Understanding number relationships is essential for future work in mathematics; specifically in algebra. Success in algebra is based on knowing and describing relationships. As children advance through elementary grades their work with place value takes precedence over their work to continue developing number relationships. However, continual development of number relationships should not be separated from children’s work with place value. Ironically, the intricacy associated with understanding place value goes back to counting. Children must first recognize place value as organizing quantities into groups of tens and ones and be able to count the groups as single units and extras to know “how many.” When learning about place value children must hold two concepts in their brain concurrently. They must recognize that ten is both one group and ten ones. As their knowledge of place value deepens, children begin to grasp the structure of numbers as tens and ones. Children who understand the relationship of numbers to ten and the structure of beginning place value concepts can solve 56 + 26, verbally and/or on paper, effortlessly. For example, children will break apart “26” into “20” and “6,” add “56 + 20” to get “76”, break apart the “6” into “4” and “2,” use the “4” to create another group of ten by adding it to the “6” in “56” and add the “2” extras for a total of “82.” While this may appear to be “taking the long road” to solving an equation, it is a true indication of understanding place value, computation and the development of number sense. The ability to mentally manipulate numbers and use landmarks by creating combinations of (and later multiples of) 10 to calculate and solve problems, is the defining skill of successful math learners.

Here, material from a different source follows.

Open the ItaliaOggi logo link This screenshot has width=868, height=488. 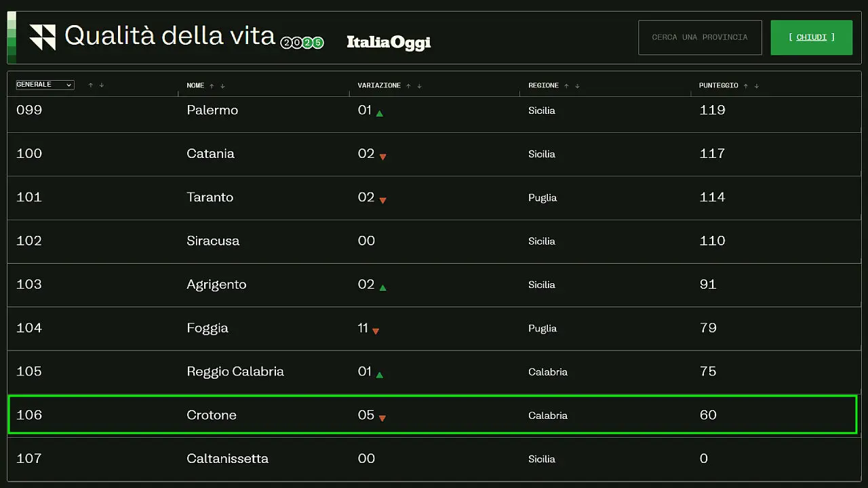(389, 42)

What are the misconceptions or misunderstandings that students typically have with regard to this topic or concept.

Children’s understanding of addition and subtraction is compromised by misunderstanding the processes represented by the symbols as well as the use of timed tests and computerized drill and practice programs that are used to reinforce basic fact mastery. When children fail to master basic facts, it is assumed they need more drill. This implies children learn what is represented by the symbol simply by working with the symbol. An example of this is the equal sign. Children think of the equal sign as a symbol to write an answer. Yet it means “is the same as.” Using calculators before the concept is truly understood reinforces this misconception. Intended to be used as a tool to help children be more efficient with math processes, when “=” is pressed an answer is provided.

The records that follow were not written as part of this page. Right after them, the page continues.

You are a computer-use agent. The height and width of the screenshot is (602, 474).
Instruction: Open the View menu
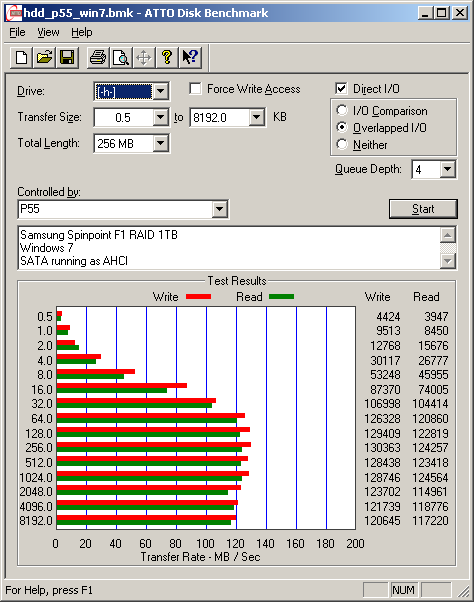48,32
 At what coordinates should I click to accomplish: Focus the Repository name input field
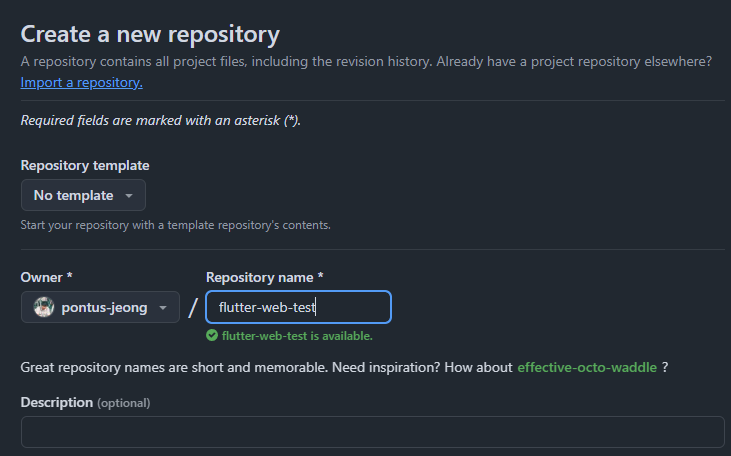point(298,307)
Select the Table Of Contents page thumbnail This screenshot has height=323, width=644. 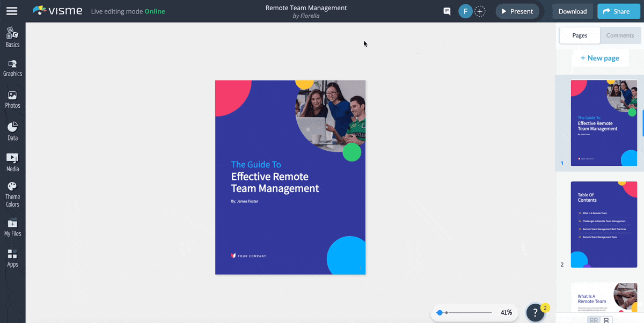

Separating the processes of addition and subtraction leads to confusion between the plus and minus signs as well as regrouping work in place value. Questions such as “Do I have to borrow?” or “Do I need to carry the 1?” confirm children are performing memorized procedures rather than looking for number relationships. Children’s correct use of mathematical language does not necessarily demonstrate understanding. Misunderstandings of math language hinder children’s grasp of subtraction when working with place value. For example, when solving 52-26, children will take “2” away from “6” because “6” is more than “2.” This is associated with the commonly used language “take the smaller number away from the larger number,” leading to incorrect answers and interference’s when negative numbers are taught. The only difference between first graders and third graders and their lack of number sense is the size of the numbers with which they work. Teaching memorized processes and procedures to get quick right answers on timed tests overlooks the need to first develop conceptual understanding of number relationships. Furthermore, this omission may be the factor that weakens the ability to layer complex sequences for higher math learning. A strong foundation in number relationships to 10 is essential if children are to be successful in future mathematics.